2023-12-20  Albertina Nakale

Zambezi community recoups nearly extinct fish species

MAYUNI - The Zambezi community in collaboration with the Namibia Nature Foundation (NNF) and the fisheries ministry continues fighting to ensure the sustainability of protected fisheries areas to save those species threatened by over-harvesting. 

One such species that is nearly extinct is the African pie along the Kwando River within the Mayuni conservancy’s main water channel.

Along the Kwando, there are three fish reserves within conservancies. 

Two of the reserves are in the Balyerwa conservancy, and one in Mayuni.

The Mayuni conservancy was gazetted in 2020 for the community to preserve their fish resources. 

A European Union delegation recently visited this fish reserve to assess progress.

These fish sanctuaries are identified by local communities, and harvesting restrictions are put in place to protect the fish.

NNF project coordinator Thomas Neema told New Era that during a survey conducted by the University of Namibia they found that fish species were declining. 

Based on that, together with the community, government came up with the protected fish reserves.
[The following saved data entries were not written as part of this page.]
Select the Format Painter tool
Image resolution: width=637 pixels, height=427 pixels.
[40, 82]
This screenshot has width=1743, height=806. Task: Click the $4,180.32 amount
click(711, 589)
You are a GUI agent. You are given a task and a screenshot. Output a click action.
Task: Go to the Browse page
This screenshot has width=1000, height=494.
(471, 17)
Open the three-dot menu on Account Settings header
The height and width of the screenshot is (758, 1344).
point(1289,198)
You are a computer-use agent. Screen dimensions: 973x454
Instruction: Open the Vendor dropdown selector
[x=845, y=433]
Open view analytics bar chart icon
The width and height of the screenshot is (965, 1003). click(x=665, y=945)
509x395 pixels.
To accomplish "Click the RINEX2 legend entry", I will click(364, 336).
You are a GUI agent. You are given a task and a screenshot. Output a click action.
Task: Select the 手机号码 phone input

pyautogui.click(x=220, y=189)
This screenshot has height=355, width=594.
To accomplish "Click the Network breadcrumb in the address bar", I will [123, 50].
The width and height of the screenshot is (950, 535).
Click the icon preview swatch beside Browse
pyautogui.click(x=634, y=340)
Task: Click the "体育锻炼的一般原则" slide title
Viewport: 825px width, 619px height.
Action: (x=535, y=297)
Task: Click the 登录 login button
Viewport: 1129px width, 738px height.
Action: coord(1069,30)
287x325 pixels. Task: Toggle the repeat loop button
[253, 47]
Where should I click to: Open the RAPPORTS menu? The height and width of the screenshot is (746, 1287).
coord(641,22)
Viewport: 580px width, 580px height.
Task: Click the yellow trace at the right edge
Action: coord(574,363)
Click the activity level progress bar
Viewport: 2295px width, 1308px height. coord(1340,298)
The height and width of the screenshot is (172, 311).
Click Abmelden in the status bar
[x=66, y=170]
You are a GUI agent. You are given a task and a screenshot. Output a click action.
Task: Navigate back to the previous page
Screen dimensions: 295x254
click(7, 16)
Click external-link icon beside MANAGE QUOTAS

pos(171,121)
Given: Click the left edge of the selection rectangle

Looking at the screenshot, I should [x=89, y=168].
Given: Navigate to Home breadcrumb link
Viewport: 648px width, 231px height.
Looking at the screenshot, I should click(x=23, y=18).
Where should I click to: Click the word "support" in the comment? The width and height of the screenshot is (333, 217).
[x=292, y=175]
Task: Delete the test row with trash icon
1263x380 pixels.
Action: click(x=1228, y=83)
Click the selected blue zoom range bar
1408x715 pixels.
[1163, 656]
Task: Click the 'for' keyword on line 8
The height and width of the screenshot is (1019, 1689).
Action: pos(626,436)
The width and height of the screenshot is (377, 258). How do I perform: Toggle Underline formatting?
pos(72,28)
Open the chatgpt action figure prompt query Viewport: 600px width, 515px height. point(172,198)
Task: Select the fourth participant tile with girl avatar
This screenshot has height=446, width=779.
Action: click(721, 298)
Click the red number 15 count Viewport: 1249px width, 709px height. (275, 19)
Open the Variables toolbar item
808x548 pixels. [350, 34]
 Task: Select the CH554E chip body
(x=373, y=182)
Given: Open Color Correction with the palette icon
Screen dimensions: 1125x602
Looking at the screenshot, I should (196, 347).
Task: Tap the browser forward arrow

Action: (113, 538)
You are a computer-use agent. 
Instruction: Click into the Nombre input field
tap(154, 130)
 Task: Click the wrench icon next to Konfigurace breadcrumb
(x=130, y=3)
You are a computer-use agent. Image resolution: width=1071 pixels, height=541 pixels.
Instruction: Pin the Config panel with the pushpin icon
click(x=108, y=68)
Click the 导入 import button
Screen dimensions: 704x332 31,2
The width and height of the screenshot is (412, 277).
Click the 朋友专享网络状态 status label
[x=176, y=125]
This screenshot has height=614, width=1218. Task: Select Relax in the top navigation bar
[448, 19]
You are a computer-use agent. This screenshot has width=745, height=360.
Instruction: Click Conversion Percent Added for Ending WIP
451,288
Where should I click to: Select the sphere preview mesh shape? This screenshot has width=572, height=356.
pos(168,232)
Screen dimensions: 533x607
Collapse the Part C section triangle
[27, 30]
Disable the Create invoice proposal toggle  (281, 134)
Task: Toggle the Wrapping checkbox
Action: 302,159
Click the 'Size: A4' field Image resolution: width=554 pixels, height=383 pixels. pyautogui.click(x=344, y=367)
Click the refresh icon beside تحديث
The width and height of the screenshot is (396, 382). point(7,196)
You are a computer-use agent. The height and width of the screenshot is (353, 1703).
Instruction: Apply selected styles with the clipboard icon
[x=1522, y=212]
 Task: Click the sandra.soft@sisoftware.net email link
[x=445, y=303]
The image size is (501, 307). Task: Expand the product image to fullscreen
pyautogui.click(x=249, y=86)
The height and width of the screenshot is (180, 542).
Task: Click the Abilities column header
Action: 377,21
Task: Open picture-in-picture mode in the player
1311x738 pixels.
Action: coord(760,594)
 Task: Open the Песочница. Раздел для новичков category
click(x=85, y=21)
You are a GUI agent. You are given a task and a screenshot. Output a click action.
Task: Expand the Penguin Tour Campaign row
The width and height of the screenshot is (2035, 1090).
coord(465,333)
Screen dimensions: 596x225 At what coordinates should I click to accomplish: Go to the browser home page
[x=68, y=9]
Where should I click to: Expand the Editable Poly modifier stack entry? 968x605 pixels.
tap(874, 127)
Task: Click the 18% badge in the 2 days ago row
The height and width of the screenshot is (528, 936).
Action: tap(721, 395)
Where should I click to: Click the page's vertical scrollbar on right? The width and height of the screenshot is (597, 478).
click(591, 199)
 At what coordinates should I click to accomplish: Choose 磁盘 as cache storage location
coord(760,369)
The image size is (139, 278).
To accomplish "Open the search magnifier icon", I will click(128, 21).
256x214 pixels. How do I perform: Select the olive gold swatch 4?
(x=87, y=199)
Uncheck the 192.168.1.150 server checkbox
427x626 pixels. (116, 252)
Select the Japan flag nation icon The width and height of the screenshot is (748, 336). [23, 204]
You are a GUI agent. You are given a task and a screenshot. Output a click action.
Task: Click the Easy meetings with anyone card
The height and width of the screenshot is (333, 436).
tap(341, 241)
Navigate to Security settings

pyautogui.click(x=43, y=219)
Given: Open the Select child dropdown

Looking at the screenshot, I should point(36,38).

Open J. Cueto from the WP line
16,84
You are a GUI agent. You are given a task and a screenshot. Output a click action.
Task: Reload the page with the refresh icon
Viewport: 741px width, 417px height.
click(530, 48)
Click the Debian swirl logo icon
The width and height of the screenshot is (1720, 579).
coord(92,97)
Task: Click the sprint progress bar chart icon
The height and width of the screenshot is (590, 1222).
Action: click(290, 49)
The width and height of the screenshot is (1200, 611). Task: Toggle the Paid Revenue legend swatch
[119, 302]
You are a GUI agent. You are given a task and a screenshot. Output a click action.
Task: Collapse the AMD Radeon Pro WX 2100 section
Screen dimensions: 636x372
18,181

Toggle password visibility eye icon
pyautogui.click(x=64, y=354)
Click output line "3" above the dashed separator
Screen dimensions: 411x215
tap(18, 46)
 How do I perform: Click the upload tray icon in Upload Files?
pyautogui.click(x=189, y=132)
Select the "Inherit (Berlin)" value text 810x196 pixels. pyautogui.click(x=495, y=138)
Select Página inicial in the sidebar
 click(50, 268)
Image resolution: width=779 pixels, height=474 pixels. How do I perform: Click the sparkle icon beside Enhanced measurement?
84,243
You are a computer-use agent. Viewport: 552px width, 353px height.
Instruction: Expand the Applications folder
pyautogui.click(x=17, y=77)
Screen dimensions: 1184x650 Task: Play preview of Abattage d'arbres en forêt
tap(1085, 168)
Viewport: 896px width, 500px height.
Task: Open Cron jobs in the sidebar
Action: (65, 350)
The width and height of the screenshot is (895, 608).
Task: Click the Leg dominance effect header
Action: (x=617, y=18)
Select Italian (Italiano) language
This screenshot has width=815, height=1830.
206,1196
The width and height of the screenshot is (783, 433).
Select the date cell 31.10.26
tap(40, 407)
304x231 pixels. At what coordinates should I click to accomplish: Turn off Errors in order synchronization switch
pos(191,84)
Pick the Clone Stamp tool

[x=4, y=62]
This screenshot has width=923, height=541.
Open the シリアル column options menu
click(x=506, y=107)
There are fish guards to ensure fish resources are protected and no illegal fishing activities take place.

Neema noted that the rules within fish reserves are enforced by community fish guards, who are equipped to patrol these protected areas. Some fish reserves accumulate water from the spill-overs of annual flooding.

There are also fish monitors who collect data on the fish reserves.

“We use the annual data collection to see whether there is any improvement in this channel. We have seen that the African pie - which was seen as extinct in this area - is now back in abundance. 

So, we give credit to the fish guards who are constantly doing patrols to ensure there are no illegal fishing activities in the channel,” he added.

One of the fish guards at the Mayuni conservancy, Mani Ville Mutoloki, said they patrol the channel to prevent illegal fishing.

One challenge they face is the water level getting shallow, and the fish then going back into the main channel.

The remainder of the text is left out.